> _Stored rows_:
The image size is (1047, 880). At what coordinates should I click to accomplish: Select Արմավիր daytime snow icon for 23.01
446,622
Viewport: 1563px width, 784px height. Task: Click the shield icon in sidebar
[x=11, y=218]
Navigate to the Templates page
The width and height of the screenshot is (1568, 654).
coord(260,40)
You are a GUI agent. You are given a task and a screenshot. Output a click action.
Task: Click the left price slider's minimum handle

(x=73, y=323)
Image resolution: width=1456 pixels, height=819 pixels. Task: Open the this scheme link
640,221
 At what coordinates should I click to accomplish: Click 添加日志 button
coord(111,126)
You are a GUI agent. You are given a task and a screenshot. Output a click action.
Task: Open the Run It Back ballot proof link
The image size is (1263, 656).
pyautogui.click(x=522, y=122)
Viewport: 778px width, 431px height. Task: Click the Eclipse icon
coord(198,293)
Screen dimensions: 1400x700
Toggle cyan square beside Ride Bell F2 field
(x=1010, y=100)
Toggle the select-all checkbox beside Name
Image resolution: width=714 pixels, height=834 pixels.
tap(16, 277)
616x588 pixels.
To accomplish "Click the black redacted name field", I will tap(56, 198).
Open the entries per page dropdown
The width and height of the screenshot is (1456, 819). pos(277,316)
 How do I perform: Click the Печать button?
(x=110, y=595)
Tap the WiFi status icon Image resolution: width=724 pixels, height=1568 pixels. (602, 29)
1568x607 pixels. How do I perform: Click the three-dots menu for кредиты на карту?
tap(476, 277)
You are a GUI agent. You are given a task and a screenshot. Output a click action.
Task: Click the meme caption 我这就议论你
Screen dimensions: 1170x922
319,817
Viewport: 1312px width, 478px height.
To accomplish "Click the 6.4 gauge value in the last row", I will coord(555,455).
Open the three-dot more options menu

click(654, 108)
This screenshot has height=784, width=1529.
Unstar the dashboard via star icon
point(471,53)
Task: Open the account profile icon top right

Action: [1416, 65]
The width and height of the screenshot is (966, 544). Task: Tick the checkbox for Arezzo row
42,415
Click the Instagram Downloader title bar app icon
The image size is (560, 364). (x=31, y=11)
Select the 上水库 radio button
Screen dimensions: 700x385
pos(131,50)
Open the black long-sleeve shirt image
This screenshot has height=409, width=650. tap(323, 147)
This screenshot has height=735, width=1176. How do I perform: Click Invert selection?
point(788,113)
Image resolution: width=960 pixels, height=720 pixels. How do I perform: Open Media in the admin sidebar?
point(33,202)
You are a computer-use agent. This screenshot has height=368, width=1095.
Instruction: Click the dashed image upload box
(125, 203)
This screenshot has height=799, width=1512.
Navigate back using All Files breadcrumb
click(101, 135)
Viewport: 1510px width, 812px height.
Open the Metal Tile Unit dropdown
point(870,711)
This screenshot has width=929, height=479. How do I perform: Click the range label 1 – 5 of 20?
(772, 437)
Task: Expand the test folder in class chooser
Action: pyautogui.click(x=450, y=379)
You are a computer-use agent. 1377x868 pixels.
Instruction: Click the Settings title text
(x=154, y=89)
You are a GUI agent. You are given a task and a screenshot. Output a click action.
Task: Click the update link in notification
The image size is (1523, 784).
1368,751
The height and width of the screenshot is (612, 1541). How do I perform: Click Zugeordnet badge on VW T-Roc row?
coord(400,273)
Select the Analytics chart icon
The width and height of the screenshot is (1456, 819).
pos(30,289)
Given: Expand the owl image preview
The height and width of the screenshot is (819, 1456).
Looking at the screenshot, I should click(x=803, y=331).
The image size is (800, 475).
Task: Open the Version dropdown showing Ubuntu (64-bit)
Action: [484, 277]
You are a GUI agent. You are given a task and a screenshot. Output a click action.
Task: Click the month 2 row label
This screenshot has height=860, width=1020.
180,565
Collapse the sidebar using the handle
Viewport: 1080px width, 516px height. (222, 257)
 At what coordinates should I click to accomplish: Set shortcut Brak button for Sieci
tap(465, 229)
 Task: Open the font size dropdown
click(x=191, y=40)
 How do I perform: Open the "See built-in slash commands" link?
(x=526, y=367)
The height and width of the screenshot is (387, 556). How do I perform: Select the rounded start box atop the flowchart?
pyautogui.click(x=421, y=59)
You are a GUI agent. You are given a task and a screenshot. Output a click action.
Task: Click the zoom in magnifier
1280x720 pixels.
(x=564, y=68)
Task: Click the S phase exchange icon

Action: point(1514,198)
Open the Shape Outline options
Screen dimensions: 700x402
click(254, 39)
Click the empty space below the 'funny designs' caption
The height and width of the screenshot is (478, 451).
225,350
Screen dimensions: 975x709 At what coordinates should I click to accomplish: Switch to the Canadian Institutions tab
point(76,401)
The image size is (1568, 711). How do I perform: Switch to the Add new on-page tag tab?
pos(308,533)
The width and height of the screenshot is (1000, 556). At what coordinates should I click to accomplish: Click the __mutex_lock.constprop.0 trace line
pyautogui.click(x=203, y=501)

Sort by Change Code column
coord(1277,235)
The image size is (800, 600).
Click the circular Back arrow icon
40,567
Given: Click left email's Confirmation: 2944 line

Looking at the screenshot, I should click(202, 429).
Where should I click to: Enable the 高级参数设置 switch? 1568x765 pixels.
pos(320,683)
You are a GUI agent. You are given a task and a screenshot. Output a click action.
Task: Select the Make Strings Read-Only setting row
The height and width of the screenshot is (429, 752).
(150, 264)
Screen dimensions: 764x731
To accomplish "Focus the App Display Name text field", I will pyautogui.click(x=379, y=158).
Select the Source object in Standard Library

> _Directive_: Please copy the data above word for word, from the line with "Viewport: 1510px width, 812px height." up to and including the line with "Action: pyautogui.click(x=450, y=379)".

> _Answer to this exercise_:
Viewport: 1510px width, 812px height.
Open the Metal Tile Unit dropdown
point(870,711)
This screenshot has width=929, height=479. How do I perform: Click the range label 1 – 5 of 20?
(772, 437)
Task: Expand the test folder in class chooser
Action: pyautogui.click(x=450, y=379)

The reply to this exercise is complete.